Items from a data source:
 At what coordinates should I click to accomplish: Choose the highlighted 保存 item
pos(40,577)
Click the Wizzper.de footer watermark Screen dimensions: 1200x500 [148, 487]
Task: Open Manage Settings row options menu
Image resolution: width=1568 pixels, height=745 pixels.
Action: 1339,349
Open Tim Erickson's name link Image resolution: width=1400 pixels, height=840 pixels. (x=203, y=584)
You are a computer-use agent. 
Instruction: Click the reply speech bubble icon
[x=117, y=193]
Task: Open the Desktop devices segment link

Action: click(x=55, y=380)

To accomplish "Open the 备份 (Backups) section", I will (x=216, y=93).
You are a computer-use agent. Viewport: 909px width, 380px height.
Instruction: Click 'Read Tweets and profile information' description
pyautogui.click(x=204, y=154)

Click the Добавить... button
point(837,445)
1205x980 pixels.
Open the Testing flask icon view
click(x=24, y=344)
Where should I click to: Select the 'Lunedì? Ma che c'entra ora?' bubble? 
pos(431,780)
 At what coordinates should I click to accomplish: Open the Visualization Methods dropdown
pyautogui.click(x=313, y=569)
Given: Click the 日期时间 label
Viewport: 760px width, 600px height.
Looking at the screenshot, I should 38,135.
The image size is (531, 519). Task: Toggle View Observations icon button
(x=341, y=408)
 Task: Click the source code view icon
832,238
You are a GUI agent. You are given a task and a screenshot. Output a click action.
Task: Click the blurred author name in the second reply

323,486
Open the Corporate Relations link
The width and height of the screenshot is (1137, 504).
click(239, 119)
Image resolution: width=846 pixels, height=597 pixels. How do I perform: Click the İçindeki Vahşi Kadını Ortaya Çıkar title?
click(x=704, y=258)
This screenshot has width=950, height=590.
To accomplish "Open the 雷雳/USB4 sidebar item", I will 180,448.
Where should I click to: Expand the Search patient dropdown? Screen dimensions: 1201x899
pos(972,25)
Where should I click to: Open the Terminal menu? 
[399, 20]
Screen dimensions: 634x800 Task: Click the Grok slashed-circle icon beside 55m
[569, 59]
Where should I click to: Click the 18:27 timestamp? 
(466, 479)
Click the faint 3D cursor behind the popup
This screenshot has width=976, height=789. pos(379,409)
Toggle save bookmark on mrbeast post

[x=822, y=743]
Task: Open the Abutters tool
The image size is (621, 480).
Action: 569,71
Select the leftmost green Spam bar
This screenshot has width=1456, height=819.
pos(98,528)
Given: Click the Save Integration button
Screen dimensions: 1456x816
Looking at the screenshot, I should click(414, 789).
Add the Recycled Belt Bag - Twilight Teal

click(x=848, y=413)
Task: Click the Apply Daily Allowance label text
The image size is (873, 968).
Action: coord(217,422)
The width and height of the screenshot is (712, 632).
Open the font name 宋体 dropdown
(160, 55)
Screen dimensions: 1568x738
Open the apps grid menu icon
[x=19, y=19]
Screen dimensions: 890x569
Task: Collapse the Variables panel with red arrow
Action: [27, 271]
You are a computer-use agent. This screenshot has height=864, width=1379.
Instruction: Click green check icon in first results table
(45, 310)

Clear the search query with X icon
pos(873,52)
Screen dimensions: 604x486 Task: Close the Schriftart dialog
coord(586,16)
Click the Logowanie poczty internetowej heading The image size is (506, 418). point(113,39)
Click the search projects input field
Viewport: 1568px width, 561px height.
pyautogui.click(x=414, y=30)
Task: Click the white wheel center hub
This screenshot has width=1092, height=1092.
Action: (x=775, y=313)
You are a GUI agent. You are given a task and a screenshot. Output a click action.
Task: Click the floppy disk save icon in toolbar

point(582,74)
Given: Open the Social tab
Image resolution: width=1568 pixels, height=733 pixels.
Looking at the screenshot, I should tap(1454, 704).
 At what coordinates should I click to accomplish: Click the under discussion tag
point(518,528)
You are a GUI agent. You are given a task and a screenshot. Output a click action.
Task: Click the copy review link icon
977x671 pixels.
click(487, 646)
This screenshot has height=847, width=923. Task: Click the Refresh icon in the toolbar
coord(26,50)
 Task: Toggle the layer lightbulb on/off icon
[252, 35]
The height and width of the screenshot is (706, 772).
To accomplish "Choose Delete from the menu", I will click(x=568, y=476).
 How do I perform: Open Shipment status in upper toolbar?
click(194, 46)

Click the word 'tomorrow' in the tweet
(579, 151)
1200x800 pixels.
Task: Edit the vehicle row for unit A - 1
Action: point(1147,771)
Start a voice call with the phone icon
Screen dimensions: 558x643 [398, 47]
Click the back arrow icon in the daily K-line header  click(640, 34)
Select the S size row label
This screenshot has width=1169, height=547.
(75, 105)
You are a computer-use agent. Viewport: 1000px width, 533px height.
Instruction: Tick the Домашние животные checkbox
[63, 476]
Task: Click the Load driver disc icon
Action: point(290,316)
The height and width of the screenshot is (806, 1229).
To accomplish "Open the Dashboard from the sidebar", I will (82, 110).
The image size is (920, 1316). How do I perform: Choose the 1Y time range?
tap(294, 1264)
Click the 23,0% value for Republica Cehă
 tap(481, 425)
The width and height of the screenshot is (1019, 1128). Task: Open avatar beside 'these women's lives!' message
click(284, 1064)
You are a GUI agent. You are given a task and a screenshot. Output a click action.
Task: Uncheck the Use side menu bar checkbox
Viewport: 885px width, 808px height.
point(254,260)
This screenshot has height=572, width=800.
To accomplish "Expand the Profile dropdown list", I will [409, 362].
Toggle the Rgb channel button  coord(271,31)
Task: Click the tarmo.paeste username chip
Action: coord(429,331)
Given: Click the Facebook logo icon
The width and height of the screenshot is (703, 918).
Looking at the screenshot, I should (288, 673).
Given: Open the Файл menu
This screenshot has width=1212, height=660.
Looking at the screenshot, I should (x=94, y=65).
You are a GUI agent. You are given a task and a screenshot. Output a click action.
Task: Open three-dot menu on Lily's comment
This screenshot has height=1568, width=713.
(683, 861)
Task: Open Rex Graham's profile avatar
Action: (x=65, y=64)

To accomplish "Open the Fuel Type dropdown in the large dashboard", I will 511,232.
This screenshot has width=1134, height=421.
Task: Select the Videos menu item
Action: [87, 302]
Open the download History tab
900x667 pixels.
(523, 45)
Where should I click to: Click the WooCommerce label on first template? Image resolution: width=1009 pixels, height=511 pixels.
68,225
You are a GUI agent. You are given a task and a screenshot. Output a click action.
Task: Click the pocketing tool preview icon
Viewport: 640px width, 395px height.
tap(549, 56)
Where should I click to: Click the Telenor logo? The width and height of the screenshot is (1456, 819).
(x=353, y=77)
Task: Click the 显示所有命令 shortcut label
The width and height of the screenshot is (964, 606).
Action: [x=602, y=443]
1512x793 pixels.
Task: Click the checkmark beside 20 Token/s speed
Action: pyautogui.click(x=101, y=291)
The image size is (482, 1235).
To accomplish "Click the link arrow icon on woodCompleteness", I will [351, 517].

WORK TASK: Each line above that contains the word "computer" should be copied.

RESULT FOR THIS TASK:
You are a computer-use agent. 
You are a computer-use agent. Viewport: 909px width, 380px height.
You are a computer-use agent. This screenshot has height=864, width=1379.
You are a computer-use agent. Viewport: 1000px width, 533px height.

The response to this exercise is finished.